### WORK TO BE COMPLETED
State the number of lines in the following material that contain the string "height", and nothing else.
Top of SOURCE MATERIAL
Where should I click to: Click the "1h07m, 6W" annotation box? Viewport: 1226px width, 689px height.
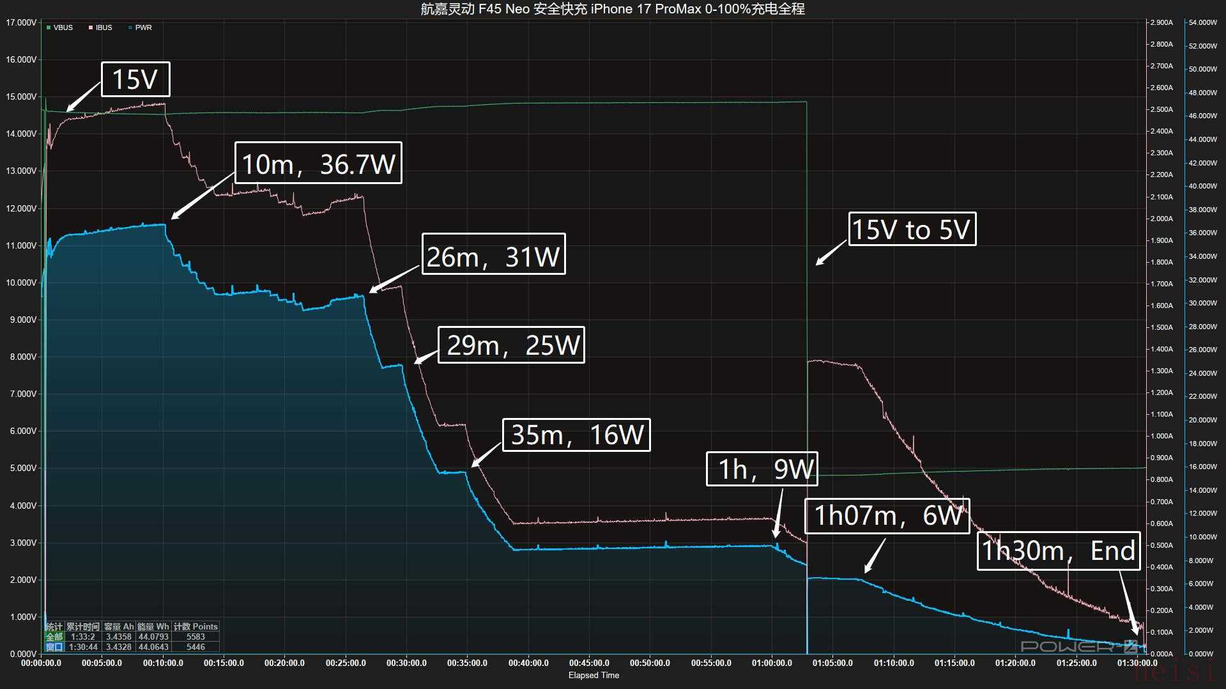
Bottom of SOURCE MATERIAL
Top of SOURCE MATERIAL
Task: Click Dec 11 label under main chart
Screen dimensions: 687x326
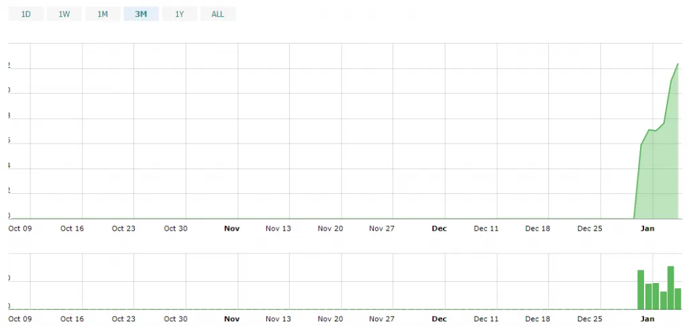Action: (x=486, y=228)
Bottom of SOURCE MATERIAL
Top of SOURCE MATERIAL
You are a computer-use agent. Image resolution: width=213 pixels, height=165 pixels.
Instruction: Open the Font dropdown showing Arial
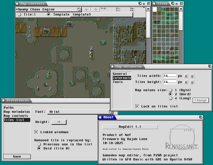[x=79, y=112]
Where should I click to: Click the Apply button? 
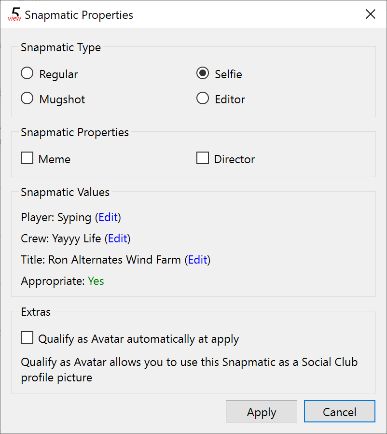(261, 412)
Bottom of SOURCE MATERIAL
### ANSWER BOX
2